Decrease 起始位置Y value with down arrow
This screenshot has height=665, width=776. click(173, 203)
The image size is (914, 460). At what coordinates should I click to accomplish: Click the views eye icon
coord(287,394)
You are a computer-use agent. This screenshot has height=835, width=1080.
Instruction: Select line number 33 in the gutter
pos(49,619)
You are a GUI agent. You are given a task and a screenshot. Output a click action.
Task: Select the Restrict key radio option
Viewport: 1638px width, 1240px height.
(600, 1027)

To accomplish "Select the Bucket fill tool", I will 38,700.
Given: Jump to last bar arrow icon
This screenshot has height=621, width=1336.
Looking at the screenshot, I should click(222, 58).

TASK REQUIREMENTS:
Some lines above hold the word "agent". Copy all of them.

TASK RESPONSE:
You are a computer-use agent. This screenshot has height=835, width=1080.
You are a GUI agent. You are given a task and a screenshot. Output a click action.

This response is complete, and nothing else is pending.